Ask HN: What does the term Hacker mean to you? - markcrazyhorse

My manager seems to think that a Hacker is someone who solely gains unauthorised access into a system and tries not to leave a trace. Causing some malice or ill effect. I think it&#x27;s evolved much more to include developers and entrepreneurs. What are your views? Discus...
======
hashtag
Hacker in Silicon Valley type circles in recent years come to mean someone who
moves fast, break stuff, and makes it work in some cases. In others, someone
who is inventive and figures out how to get things to work. I'm sure there are
a few others.

Some will proudly wear the badge and call themselves hackers because of the
above. Facebook is huge on the term itself, even getting themselves the vanity
address 1 Hacker Way.

Unfortunately, a huge chunk of the world does in fact view the word hacker
very negatively like your manager and even in some reports I've come across,
the authorities you don't want messing with you. For these reasons, I try to
stay away from ever calling myself a hacker of any kind. It's a term. It can
mean whatever you claim it to but it won't matter if others don't see it that
way, it causes confusion, or at the end of the day means nothing to anyone
else but you. After all, the only person that cares is the person claiming the
title.

------
dudeson
Hacker for me is someone who knows what he is doing. Hacker is someone that
from his solid knowledge at something (not necessarily "software engineering")
can achieve his goal. His goal might be gaining an unauthorised access into a
system or creating a piece of hardware that will make his life easier, or even
having free drinks/snacks from a vending machine.
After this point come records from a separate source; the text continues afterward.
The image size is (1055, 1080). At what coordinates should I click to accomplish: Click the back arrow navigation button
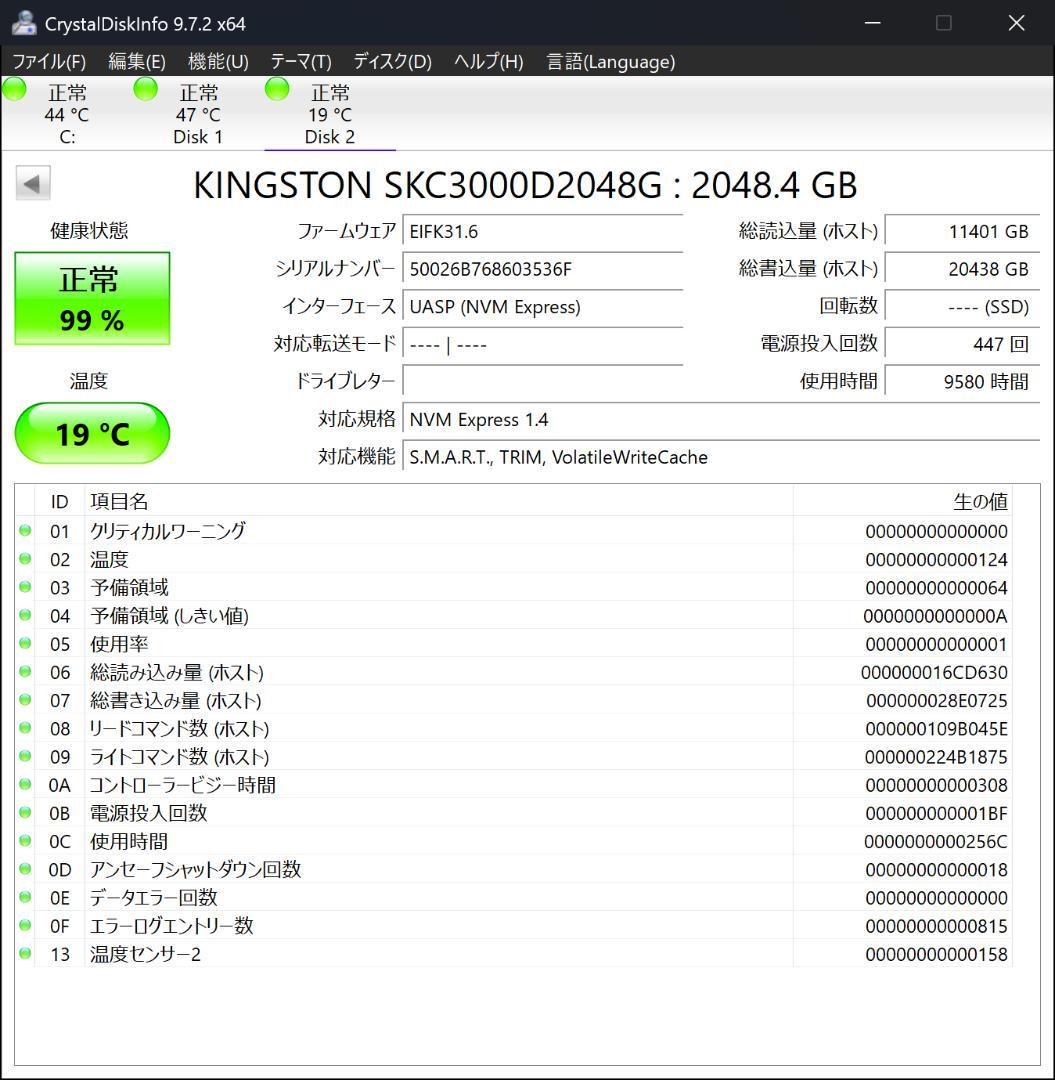[x=32, y=183]
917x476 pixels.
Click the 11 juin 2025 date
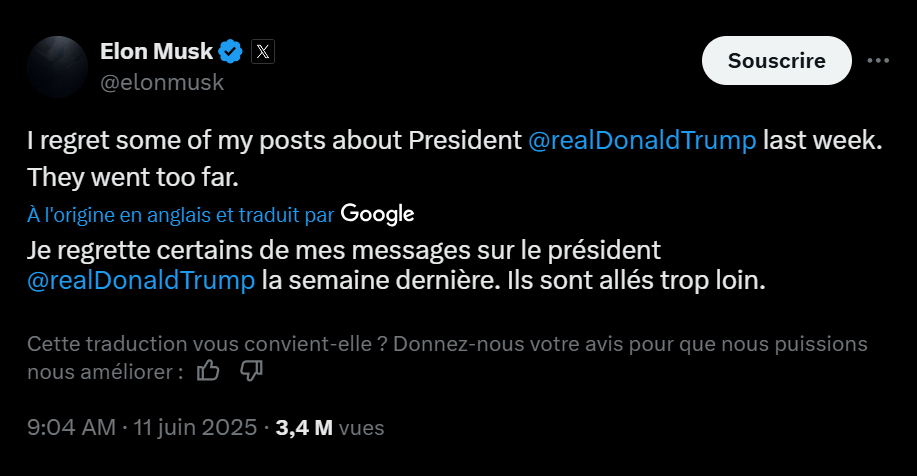pyautogui.click(x=196, y=428)
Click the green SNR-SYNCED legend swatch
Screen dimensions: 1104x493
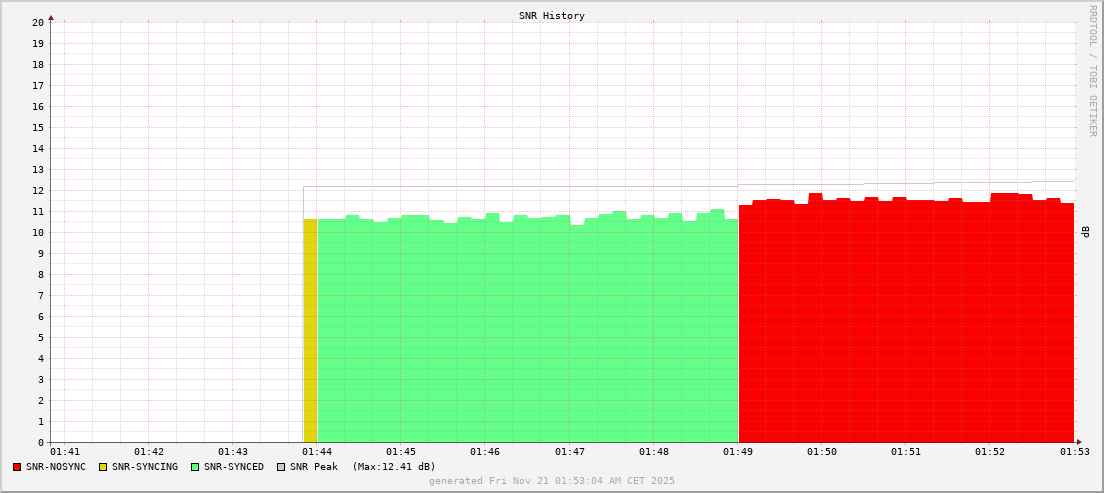(195, 467)
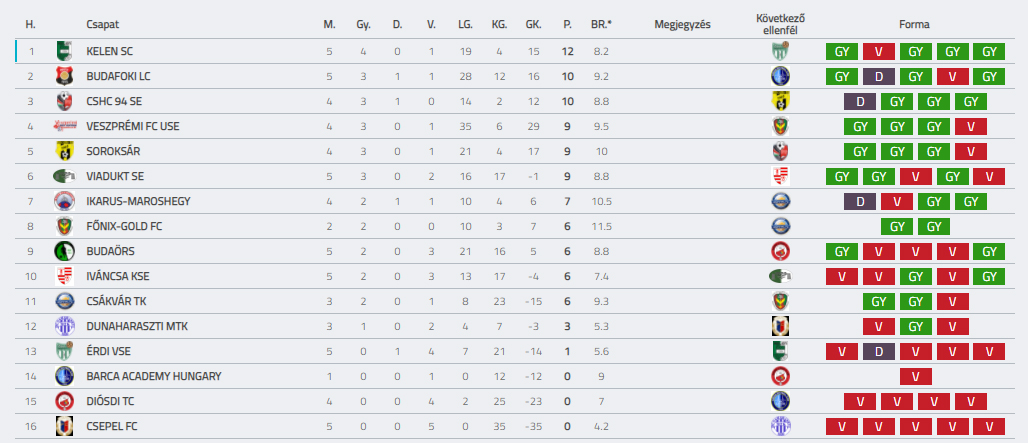
Task: Click first GY badge in FŐNIX-GOLD FC form
Action: (x=897, y=227)
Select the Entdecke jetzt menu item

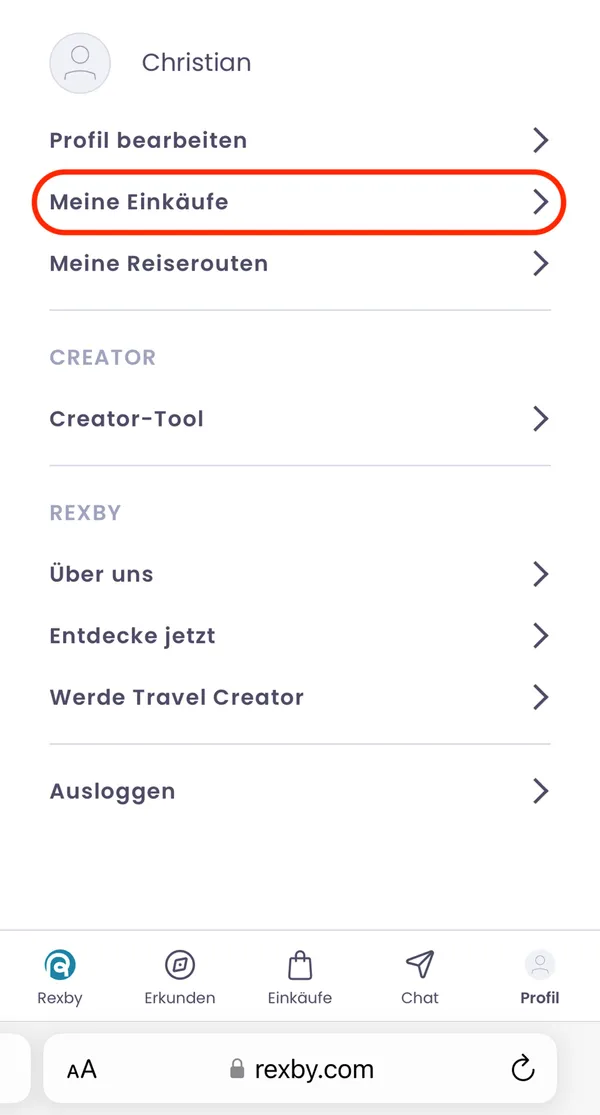click(133, 636)
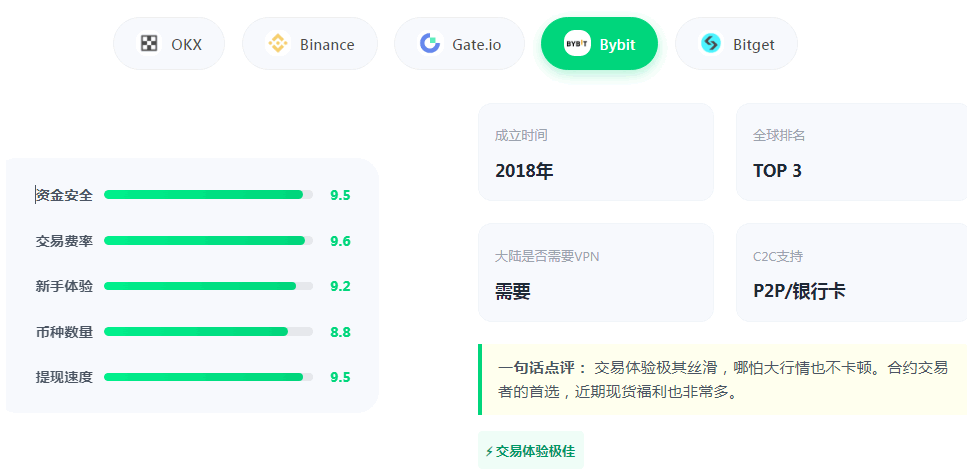The image size is (972, 471).
Task: Click the 全球排名 TOP 3 card
Action: 853,152
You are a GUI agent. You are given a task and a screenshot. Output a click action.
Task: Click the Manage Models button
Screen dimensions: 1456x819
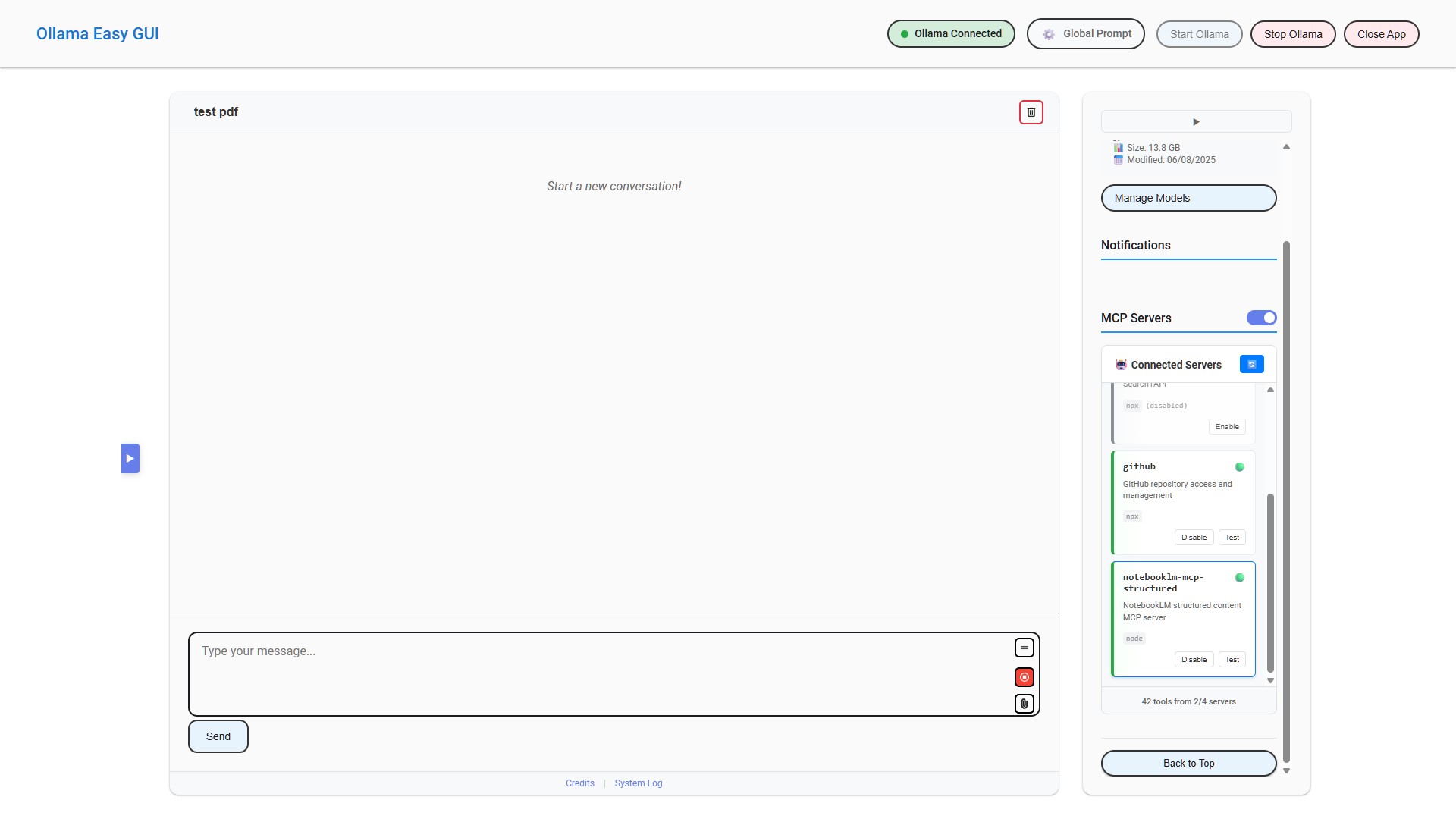[1188, 198]
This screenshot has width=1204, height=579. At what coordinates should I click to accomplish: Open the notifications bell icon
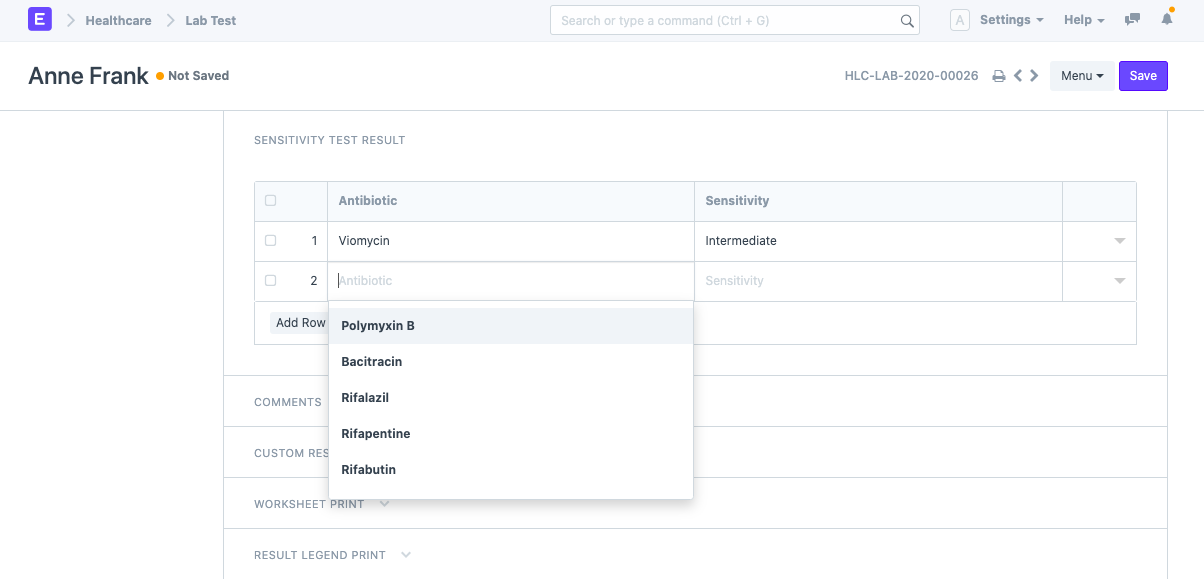tap(1167, 19)
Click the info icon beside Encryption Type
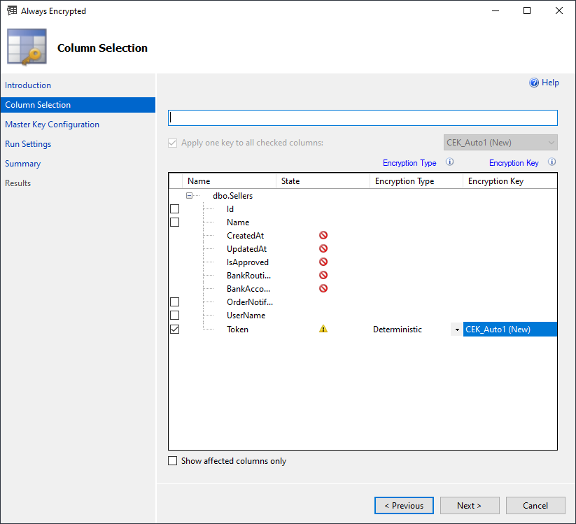Screen dimensions: 576x524 click(x=450, y=162)
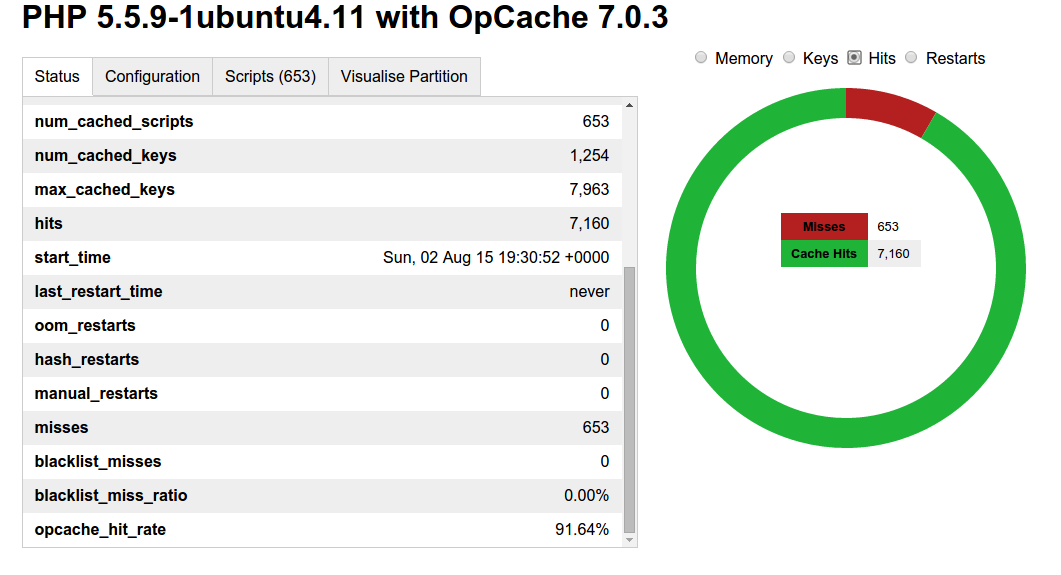The width and height of the screenshot is (1061, 575).
Task: Click the last_restart_time row
Action: coord(322,292)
Having deep knowledge at something and being able to do what you want with it,
makes you a hacker.

Note that sometimes there is a confusion with hackers and script kiddies.
Script kiddies in short are those with little or no real knowledge use
instructions and tools causing damage only.

Hope this helped.

------
mkal_tsr
To me it's about knowing how a system (of any kind) works and exploring how
that system can be used based on what you know.

The important thing is the effect/intent is completely independent of the
definition. People inject their intentions into the definition, but on it's
own, hacking is all about curiosity.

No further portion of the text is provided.